» **What the exercise asks**:
Show, in full, each line of the data that contains "layers".

******************************

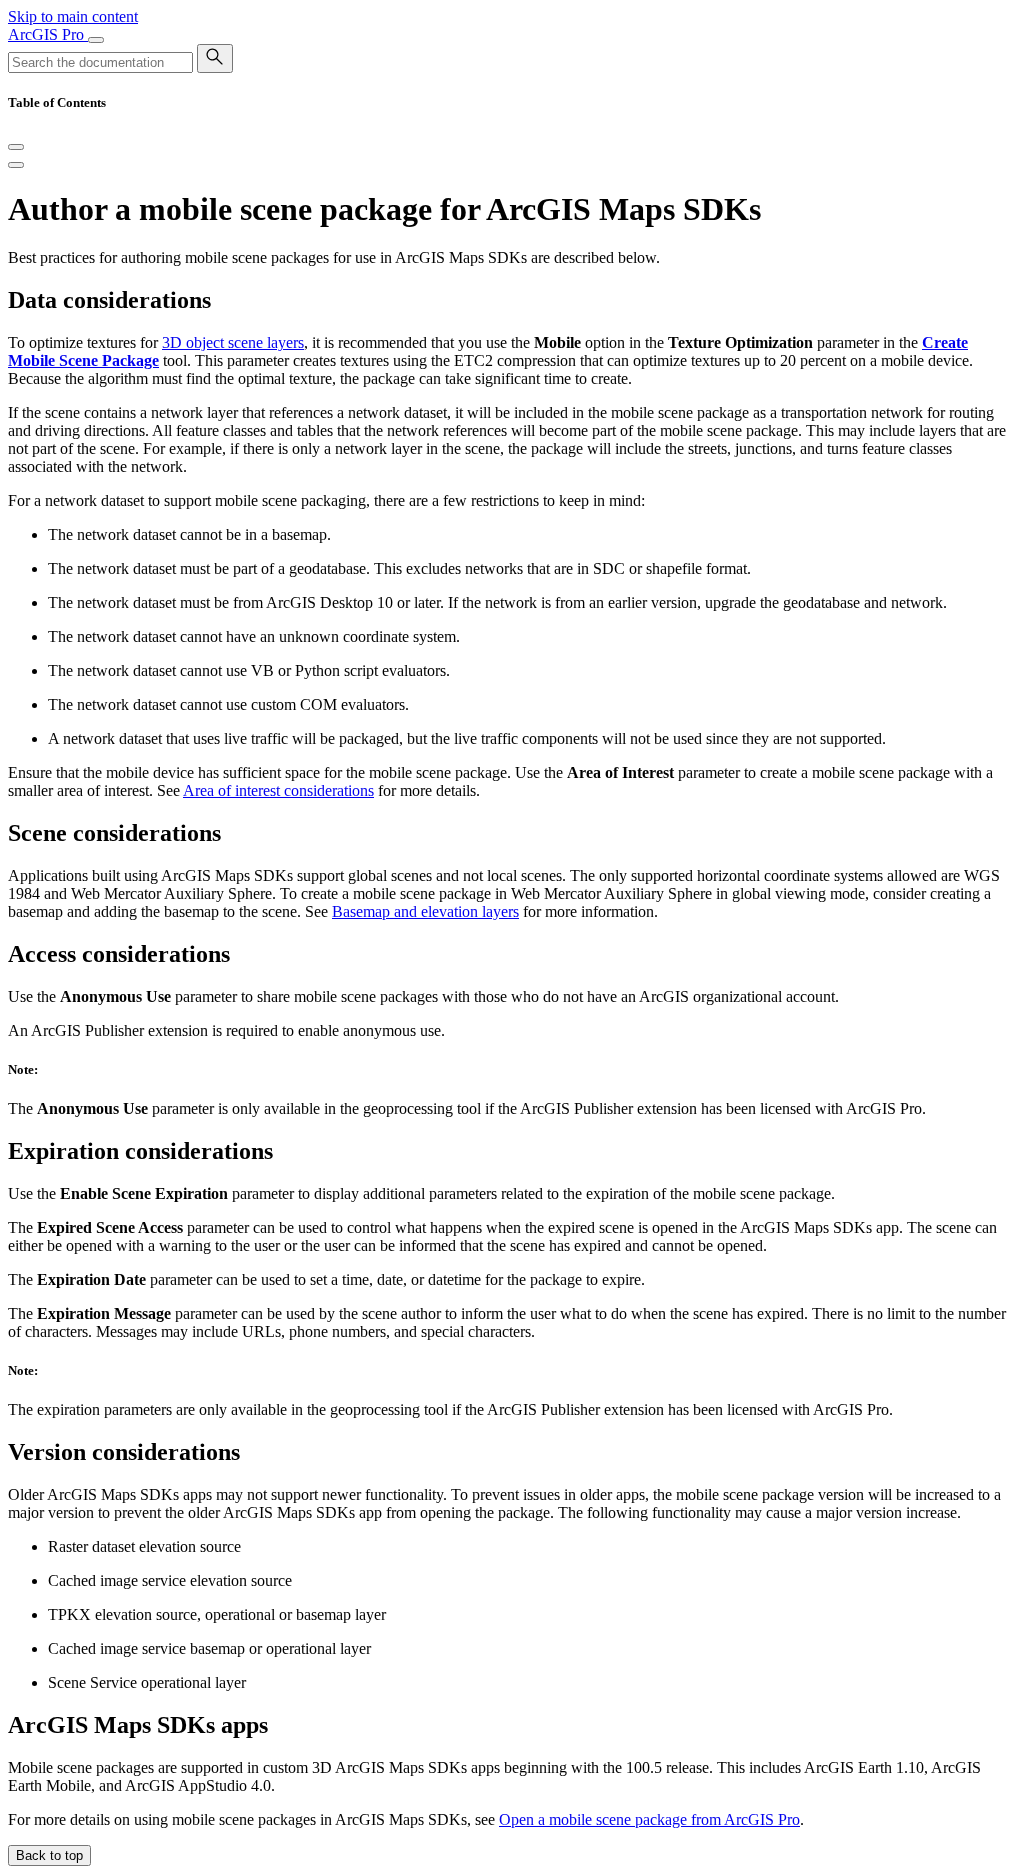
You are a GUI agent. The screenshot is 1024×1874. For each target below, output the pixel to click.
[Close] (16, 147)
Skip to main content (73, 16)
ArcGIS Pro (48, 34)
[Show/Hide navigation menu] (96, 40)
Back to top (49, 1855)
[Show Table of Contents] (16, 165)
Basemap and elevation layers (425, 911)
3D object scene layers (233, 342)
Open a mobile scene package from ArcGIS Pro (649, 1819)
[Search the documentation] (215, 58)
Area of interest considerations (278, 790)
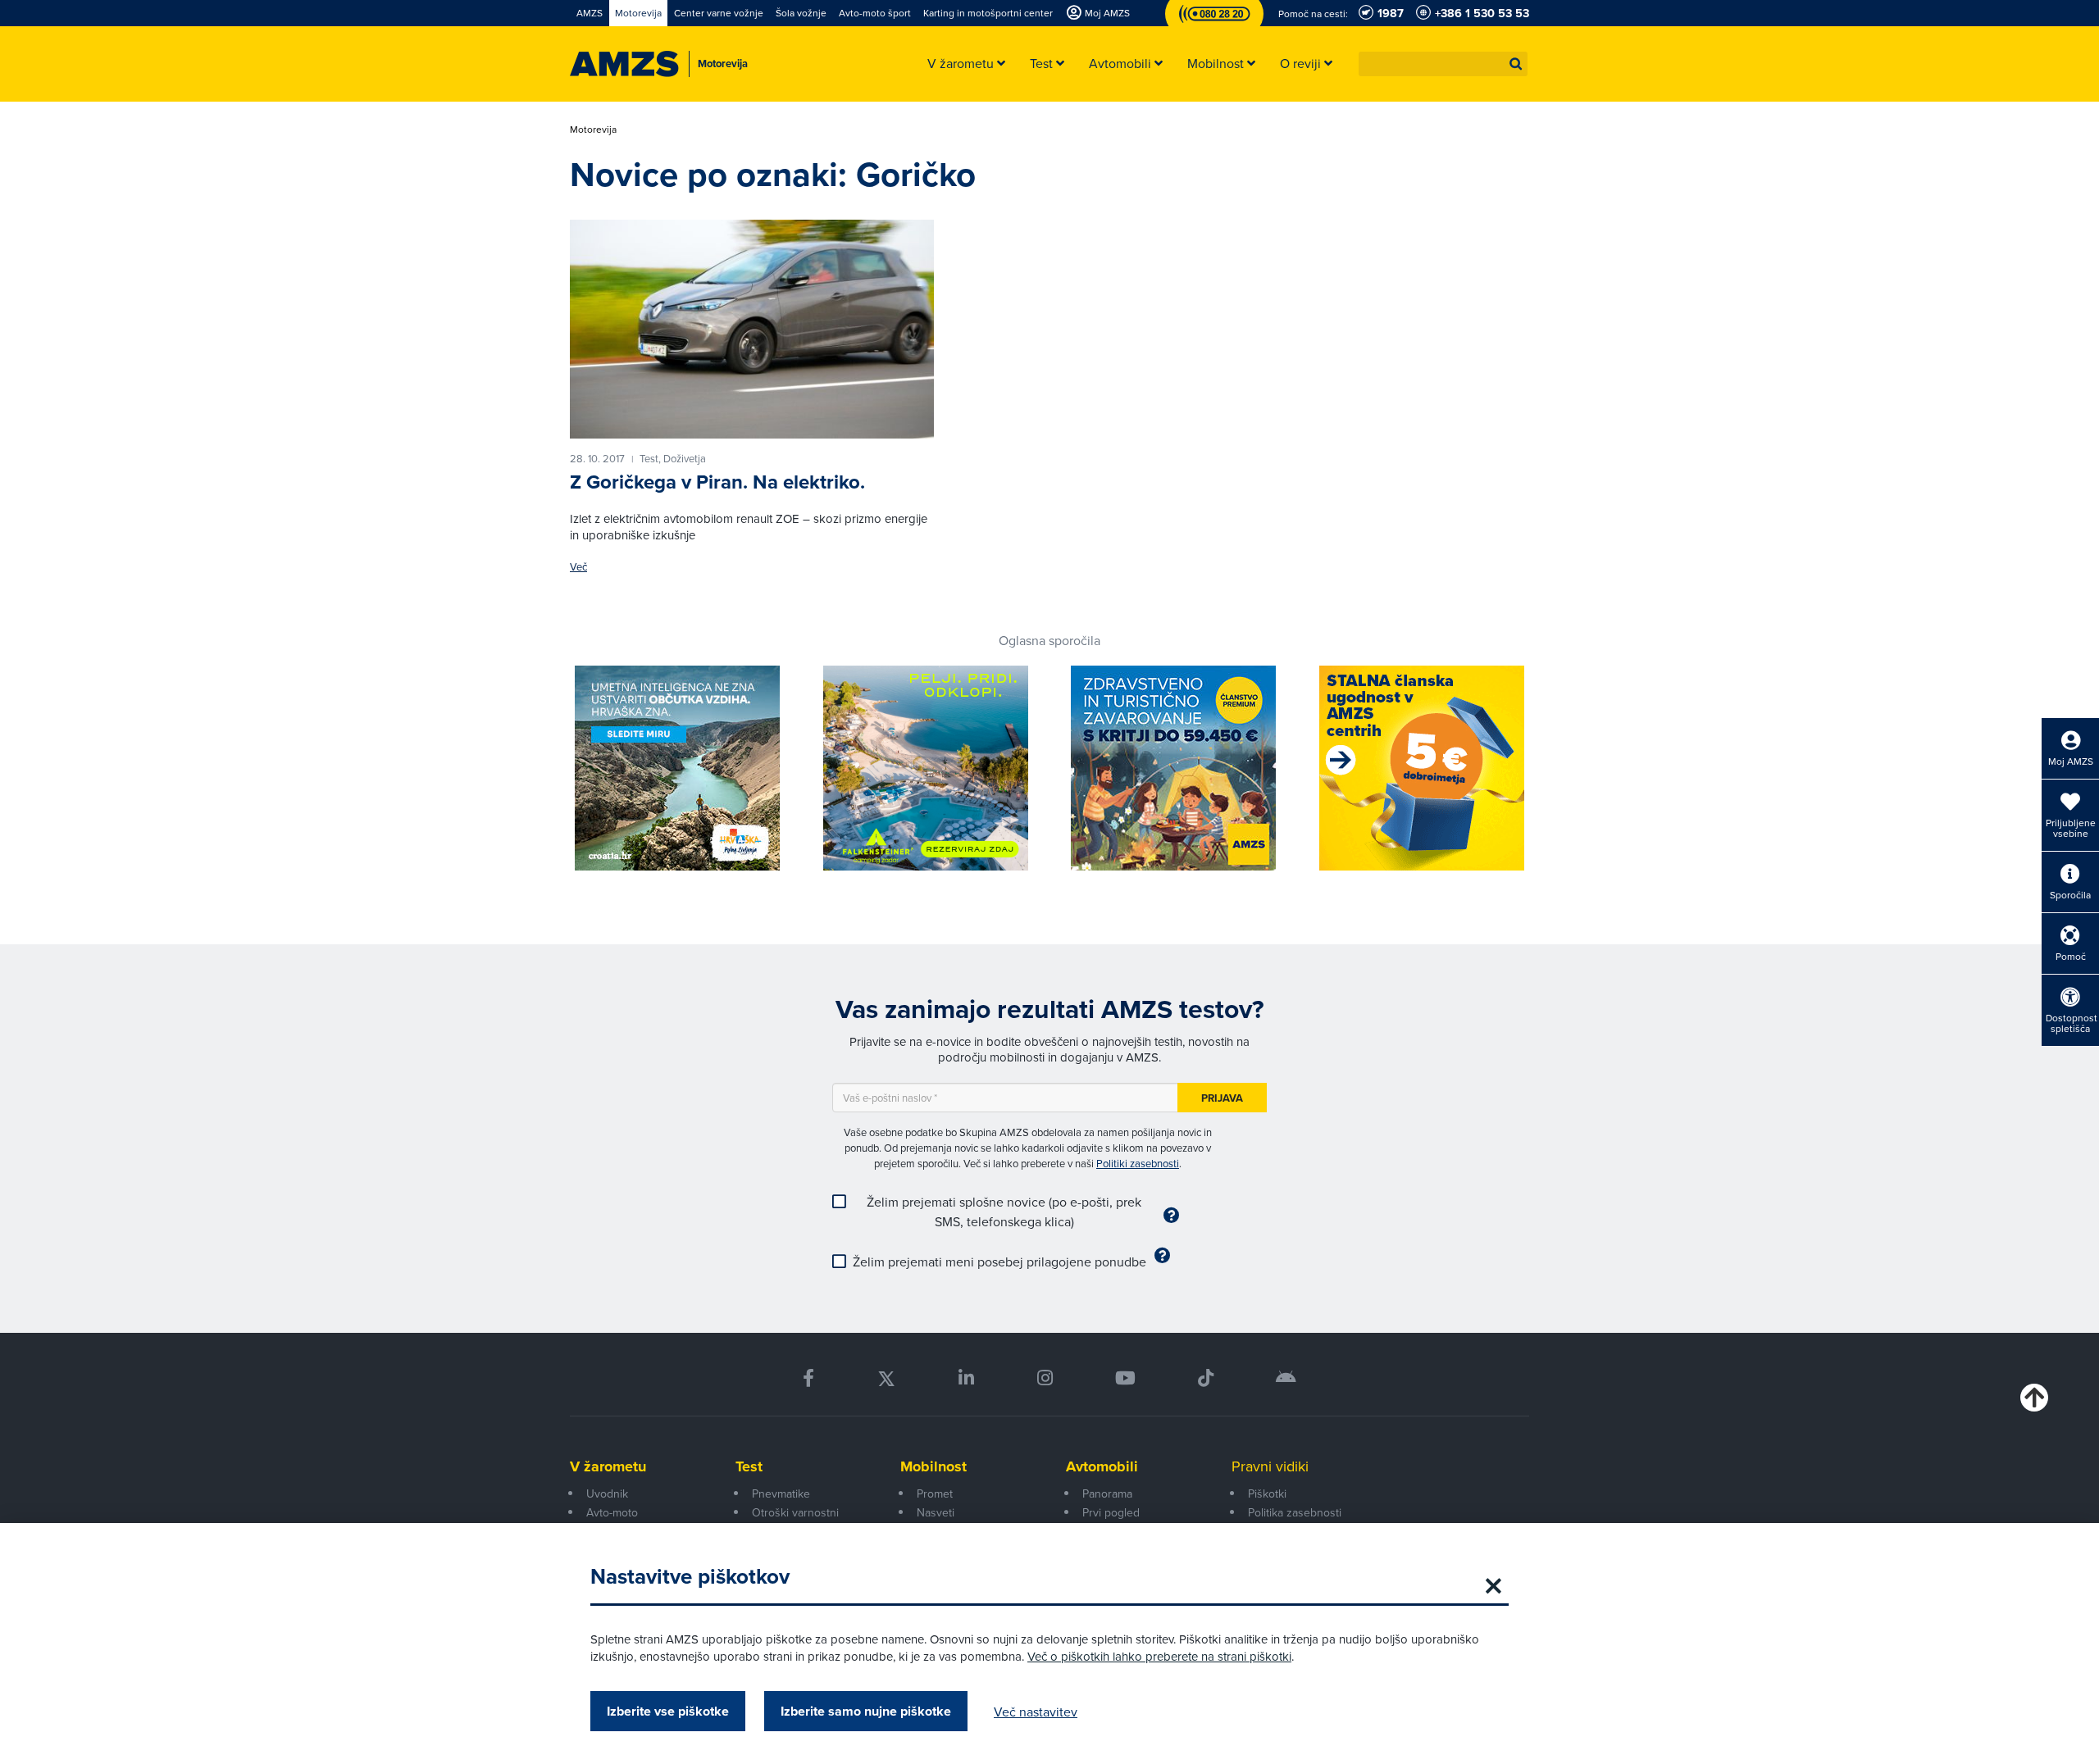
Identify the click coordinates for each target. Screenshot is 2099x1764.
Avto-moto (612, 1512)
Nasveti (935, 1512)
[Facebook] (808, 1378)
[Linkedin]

******************************

» **Task answer**:
Basemap and elevation layers (425, 911)
3D object scene layers (233, 342)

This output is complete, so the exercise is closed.